喻繁这辈子从来没说过这种话。他面无表情地抬眼去看陈景深,整张脸已经尴尬羞耻得涨红,到最后,他每个字都吐得又艰难又小声。

“所以,能不能……不分手。”

窗外暴雨如注,雨滴劈头盖脸地砸在窗户上,窗户没关紧,留着一条窗缝,风呜呜小声地往里灌,是这个屋子里仅剩的声响。

喻繁仿佛在暴雨里煎熬,情绪从紧张到失落,再到最后的平静。

陈景深抓住他的手腕,把他的手挪开。
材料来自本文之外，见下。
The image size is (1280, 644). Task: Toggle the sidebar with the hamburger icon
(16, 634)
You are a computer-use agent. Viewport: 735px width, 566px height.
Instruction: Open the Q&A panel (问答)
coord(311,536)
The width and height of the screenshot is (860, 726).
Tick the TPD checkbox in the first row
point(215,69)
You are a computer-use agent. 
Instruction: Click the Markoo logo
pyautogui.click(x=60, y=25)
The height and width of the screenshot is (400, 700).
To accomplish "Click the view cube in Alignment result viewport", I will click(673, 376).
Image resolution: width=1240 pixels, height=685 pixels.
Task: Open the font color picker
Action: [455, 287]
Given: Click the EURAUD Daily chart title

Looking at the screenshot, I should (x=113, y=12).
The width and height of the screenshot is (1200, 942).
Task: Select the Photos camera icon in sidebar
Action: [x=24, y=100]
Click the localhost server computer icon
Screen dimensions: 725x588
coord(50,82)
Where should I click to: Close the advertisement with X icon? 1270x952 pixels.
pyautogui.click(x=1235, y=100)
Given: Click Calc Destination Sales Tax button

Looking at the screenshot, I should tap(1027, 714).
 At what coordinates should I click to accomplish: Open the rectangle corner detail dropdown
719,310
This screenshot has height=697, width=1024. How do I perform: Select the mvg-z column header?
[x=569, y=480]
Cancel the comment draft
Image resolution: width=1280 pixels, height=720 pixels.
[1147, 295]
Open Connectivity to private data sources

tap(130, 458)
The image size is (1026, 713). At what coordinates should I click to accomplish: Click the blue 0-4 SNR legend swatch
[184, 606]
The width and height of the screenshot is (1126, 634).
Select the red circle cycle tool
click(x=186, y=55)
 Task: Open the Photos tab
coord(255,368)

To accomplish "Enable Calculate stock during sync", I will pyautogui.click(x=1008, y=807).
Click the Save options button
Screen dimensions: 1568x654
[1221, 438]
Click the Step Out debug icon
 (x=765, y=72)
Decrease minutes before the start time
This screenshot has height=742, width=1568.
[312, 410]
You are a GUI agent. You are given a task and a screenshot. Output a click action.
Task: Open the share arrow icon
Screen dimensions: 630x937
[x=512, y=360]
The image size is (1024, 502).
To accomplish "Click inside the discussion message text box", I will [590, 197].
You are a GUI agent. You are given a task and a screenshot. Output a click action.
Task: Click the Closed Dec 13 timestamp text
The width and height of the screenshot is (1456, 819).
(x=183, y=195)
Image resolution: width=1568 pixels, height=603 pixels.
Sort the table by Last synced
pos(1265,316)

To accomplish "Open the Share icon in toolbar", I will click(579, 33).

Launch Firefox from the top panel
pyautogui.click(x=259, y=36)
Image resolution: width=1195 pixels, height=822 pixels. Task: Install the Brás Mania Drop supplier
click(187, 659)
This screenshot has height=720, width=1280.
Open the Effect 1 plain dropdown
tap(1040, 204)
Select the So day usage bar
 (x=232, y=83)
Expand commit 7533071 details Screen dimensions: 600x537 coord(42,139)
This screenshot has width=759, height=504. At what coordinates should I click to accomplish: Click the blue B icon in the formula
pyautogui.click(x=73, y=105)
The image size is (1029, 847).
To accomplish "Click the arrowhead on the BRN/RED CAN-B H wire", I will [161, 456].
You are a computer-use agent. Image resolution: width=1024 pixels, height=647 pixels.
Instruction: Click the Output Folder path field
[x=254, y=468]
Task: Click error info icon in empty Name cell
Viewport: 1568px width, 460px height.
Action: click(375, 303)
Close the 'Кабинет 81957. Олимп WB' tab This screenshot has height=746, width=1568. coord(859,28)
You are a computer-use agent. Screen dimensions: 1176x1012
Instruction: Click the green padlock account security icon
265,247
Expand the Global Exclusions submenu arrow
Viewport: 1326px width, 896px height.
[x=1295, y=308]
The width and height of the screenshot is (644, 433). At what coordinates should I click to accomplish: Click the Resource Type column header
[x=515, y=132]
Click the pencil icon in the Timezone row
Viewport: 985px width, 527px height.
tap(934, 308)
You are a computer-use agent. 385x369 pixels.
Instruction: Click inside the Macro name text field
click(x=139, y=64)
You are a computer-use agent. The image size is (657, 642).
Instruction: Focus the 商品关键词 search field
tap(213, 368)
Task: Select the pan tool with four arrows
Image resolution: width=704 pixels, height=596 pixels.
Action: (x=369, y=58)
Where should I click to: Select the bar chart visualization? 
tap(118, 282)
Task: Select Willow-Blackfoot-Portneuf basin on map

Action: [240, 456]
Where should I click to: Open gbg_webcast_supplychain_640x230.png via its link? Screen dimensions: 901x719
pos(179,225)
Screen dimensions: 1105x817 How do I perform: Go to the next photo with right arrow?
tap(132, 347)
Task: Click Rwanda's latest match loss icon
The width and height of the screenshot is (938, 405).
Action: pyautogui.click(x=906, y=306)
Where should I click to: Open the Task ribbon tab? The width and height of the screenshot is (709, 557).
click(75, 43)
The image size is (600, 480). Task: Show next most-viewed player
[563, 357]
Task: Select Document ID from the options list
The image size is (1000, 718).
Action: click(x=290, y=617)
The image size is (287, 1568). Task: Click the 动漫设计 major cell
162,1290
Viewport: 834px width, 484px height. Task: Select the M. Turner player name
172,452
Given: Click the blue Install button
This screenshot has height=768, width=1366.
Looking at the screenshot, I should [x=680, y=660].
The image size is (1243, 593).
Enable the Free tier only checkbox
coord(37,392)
喻繁心脏闷疼,吞咽了一下,那句你如果想分那就算了已经到嘴边,说不出口。

他听见自己说:“你先考虑一……”

陈景深低头亲了他一下,喻繁声音戛然而止。

陈景深已经换上了自己的衣服,那股淡淡的薄荷香又重新回来。

“自己在租房,把钱都捐了?”陈景深眼睛里有细微的闪烁。

“因为没什么花销,也没打算买房……”

刚说完,喻繁后脑勺叩到墙上,又被亲了一下。

“那人怎么进去的?”

喻繁有点蒙,问什么答什么:“我蹲了他很久,然后举报他偷窃,赌博,私开赌场,零零总总加在一起,判了五年多。”

陈景深低头继续亲他:“那些讨债的现在还在找你?”

“嗯,不过就是走个过场,已经没敢怎么样了。”

喻繁说完,下意识抬起下巴,然后得到了一个比之前都更深更重的吻。

喻繁喜欢很高的枕头,陈景深跪伏着,低头就能亲到他。

但陈景深还是抓着他的下巴让他抬头,垂睨着他,嗓音罕见的放软:“我妈找你的时候……有没有受委屈。”

喻繁微愣,终于反应过来,陈景深恐怕什么都知道。

那他刚才都在干什么???

不过说都说了,羞耻感在刚才就已经一点点耗尽了。喻繁心脏重新落回去,绷了很久的肩背终于得以放松,只有心跳还是跟刚才一样快。

“没。我人高马大,能受什么委屈。”喻繁没什么表情地自己往上仰去亲他,“陈景深,认真一点。”

陈景深下颚绷紧,手背在他喉结上很轻地划了下,懒懒嗯了一声,说:“张嘴。”

昨晚喻繁喝了酒,身体各项机能都迟钝。

但其实平时的他是不太经逗的,比如现在。

……

喻繁的头发刚洗完,很软。

一场雨过去,密密的小雨听得人身心舒坦。

“哪学的?”

“高中就见过,跟王潞安他们看的。”喻繁仰头,面红耳赤,又冷冷地嗤笑:“陈景深,你也不过如此。”

陈景深:“……”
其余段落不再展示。